Queste questioni sono state discusse durante la presentazione della sesta edizione della GuIA pratica dell'Intelligenza Artificiale, pubblicata da Aranzadi LA LEY, che approfondisce i rischi dell'IA per la privacy e i dati personali.
Durante l'evento, tenutosi presso la Scuola di Pratica Giuridica di Madrid, esperti hanno analizzato il complesso quadro normativo che cerca di porre limiti a una tecnologia che avanza più velocemente della legislazione. Hanno concordato sul fatto che esiste una "bicefalia normativa" che complica la sicurezza giuridica. Nell'Unione Europea, il Regolamento Generale sulla Protezione dei Dati (RGPD) e il Regolamento sull'Intelligenza Artificiale (RIA) coesistono, ma la loro relazione non è ancora del tutto definita, il che ritarda l'imposizione di sanzioni più severe e genera dubbi nelle aziende su come conformarsi a entrambe le normative.
Pérez Bes ha sottolineato che il RGPD e il RIA convergono, ma che la protezione dei dati rimane competenza del RGPD, inclusa la potestà sanzionatoria. Moisés Barrio, avvocato del Consiglio di Stato, ha chiarito che il RIA non sostituisce il RGPD, quindi conformarsi a uno non esime dall'altro.
Dal punto di vista aziendale, Belén Arribas Sánchez, presidente di Enatic, ha evidenziato la crescente domanda di sistemi di IA che lavorino con dati completamente anonimizzati, aprendo nuove opportunità per i fornitori tecnologici.

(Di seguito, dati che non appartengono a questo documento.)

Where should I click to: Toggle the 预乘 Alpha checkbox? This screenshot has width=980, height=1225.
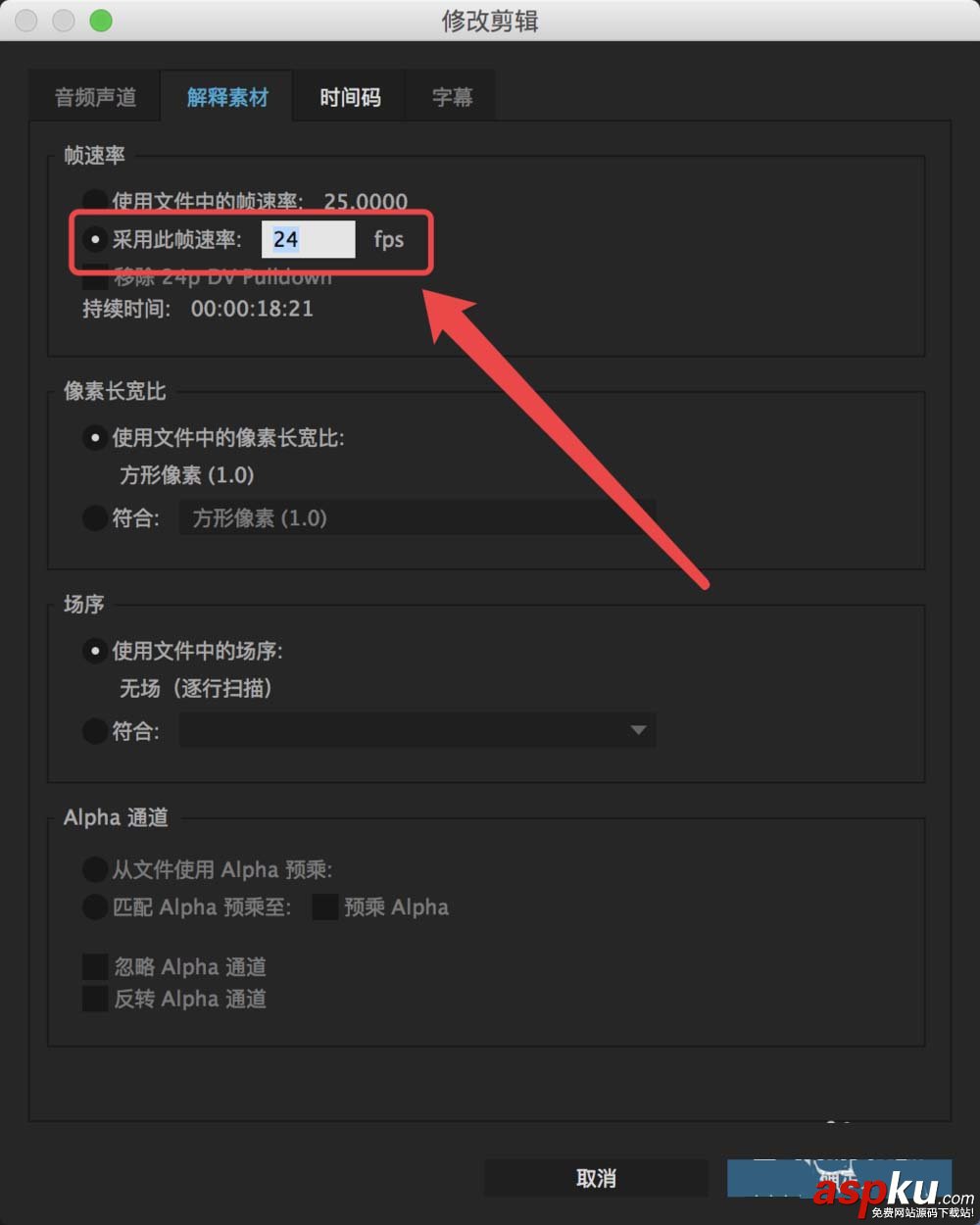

Ha anche avvertito sui rischi come la collisione tra la minimizzazione dei dati e l'uso del big data, la gestione dei termini di conservazione e gli usi imprevisti delle informazioni, oltre a minacce come l'attribuzione errata di fatti, la divulgazione di dati senza consenso o il trattamento di dati sensibili.
La governance interna è stata un altro tema centrale. Alejandro Touriño, socio direttore di Écija, ha spiegato che il RGPD e il RIA proteggono beni giuridici distinti e la loro entrata in vigore in momenti diversi ha generato risposte organizzative frammentate e confusione nelle aziende. Touriño ha sottolineato la differenza tra il delegato alla protezione dei dati (DPO), responsabile della privacy, e il chief AI officer (CAIO), incaricato della tecnologia, avvertendo che un profilo esclusivamente tecnico per il CAIO può trascurare aspetti legali chiave.
Cristina Retana, direttrice dei contenuti di Aranzadi LA LEY, ha insistito sul fatto che la governance dell'IA richiede la collaborazione tra business, tecnologia, giuridico e protezione dei dati, e ha raccomandato di operare con sistemi addestrati solo con dati interni, ben gestiti e in ambienti auditabili.
La GuIA Pratica dell'Intelligenza Artificiale, pubblicata da Aranzadi LA LEY, è una serie bimestrale in cui esperti affrontano le sfide legali dell'IA. La sua sesta edizione, firmata da Moisés Barrio, analizza in profondità la complessa relazione tra il RIA e il RGPD, specialmente per quanto riguarda il trattamento dei dati personali.